Studying a few simple examples it is easy to come to some far-reaching conclusions about how the second derivative helps unveil the identity of stationary points. In the next Python cell we plot the three single-input functions along with their first and second order derivatives. We mark in green the evaluation of all stationary points by the function in green (where we also show the tangent line in green), as well as the evaluations by the first and second derivatives marking each evaluation in green. In the first and second derivative panels we draw the horizontal zero axis as a dashed black line.

# plot a single input quadratic in both two and three dimensions
func1 = lambda w: np.sin(2*w)
func2 = lambda w: w**3
func3 = lambda w: np.sin(3*w) + 0.1*w**2

# use custom plotter to show both functions
calib.derivative_visualizer.show_stationary_v2(func1 = func1,func2 = func2,func3 = func3)

Studying these simple examples we can see consistent behavior of certain stationary points. In particular we can see consistency in how the value of a function's second derivative at a stationary point $w^0$ helps us identify whether it is a local minima, local maxima, or saddle point. In the examples above we see that a stationary point $w^0$ is

a local or global minimum if $\frac{\partial^2}{\partial w^2}g(w) > 0$ (since it occurs at convex portions of a function)

a local or global maximum if $\frac{\partial^2}{\partial w^2}g(w) < 0$ (since it occurs at concave portions of a function)

a saddle point if $\frac{\partial^2}{\partial w^2}g(w) = 0$ and $\frac{\partial^2}{\partial w^2}g(w)$ changes sign at $w$ (since it occurs at an inflection point of a function, i.e., where a function goes from concave to convex or vice-versa)

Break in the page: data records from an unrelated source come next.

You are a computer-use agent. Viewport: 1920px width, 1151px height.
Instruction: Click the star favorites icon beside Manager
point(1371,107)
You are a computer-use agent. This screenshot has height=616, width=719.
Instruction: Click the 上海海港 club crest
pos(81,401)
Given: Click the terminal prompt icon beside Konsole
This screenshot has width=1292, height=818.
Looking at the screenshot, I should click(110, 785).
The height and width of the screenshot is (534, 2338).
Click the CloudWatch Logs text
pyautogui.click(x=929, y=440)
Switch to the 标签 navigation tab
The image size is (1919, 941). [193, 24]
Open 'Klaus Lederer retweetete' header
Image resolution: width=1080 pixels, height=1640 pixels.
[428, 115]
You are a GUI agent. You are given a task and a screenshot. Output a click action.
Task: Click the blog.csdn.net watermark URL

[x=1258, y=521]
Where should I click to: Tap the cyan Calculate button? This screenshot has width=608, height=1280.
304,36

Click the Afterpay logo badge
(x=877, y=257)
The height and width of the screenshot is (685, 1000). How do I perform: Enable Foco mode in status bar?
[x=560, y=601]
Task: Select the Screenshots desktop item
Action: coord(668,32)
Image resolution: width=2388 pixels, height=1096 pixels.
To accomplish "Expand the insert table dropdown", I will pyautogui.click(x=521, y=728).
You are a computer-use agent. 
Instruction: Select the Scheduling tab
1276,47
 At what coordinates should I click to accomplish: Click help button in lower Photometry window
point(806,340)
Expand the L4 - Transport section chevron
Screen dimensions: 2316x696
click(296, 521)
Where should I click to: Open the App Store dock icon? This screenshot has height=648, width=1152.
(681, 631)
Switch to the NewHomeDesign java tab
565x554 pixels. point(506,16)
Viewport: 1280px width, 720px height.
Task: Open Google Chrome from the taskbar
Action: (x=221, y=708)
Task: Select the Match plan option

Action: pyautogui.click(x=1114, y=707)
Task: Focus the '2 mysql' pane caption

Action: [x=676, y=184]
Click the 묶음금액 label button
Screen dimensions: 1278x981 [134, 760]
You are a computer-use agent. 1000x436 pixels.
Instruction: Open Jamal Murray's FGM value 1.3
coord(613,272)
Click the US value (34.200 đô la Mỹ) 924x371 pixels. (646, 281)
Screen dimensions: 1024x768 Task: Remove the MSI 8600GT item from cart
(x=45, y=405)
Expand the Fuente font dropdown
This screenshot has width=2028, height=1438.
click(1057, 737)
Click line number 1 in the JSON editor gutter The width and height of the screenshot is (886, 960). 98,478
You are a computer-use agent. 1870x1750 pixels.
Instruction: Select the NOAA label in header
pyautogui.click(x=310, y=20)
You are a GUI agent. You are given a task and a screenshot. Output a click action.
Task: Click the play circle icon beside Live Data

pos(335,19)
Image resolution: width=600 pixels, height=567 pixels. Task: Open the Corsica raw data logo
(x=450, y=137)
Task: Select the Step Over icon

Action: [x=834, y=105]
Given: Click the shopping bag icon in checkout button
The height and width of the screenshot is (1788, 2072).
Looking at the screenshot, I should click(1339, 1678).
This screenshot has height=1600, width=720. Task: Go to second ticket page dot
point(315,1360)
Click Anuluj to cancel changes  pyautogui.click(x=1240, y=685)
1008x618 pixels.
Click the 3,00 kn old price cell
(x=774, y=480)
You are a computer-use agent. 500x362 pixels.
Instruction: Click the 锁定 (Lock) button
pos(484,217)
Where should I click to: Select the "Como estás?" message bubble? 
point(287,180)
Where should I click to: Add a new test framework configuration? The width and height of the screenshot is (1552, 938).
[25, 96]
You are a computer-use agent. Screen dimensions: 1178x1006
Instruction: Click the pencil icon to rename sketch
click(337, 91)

These second order characteristics hold more generally as well for any single input function, and taken together are indeed the second order condition for optimality for single input functions.

With multi-input functions the analogous second order condition holds. As with all things having to do with convexity/concavity and the second order derivative matrix (a.k.a. the Hessian) the rule translates to the eigenvalues of the Hessian. More specifically a stationary point $\mathbf{w}^0$ of a multi-input function $g(\mathbf{w}^0)$ is

a local minimum if all eigenvalues of $\nabla^2 g(\mathbf{w}^0)$ are positive (since it occurs at convex portions of a function)

a local maximum if all eigenvalues of $\nabla^2 g(\mathbf{w}^0)$ are negative (since it occurs at concave portions of a function)

a saddle point if the eigenvalues of $\nabla^2 g(\mathbf{w}^0)$ are of mixed values (i.e., some are negative, some are positive) (since it occurs at an inflection point of a function)

These rules reduce to those just stated for single-input functions when $N=1$ since then the Hessian matrix collapses into a single second order derivative.

Second order condition for optimality: the second derivative(s) of a function can determine whether a stationary point is a local minimum, local maximum, or saddle point. Generally speaking a stationary point $\mathbf{w}^0$ is a local minimum, local maximum, or saddle point if the eigenvalues of $\nabla^2 g(\mathbf{w}^0)$ are all positive, negative, or mixed, respectively.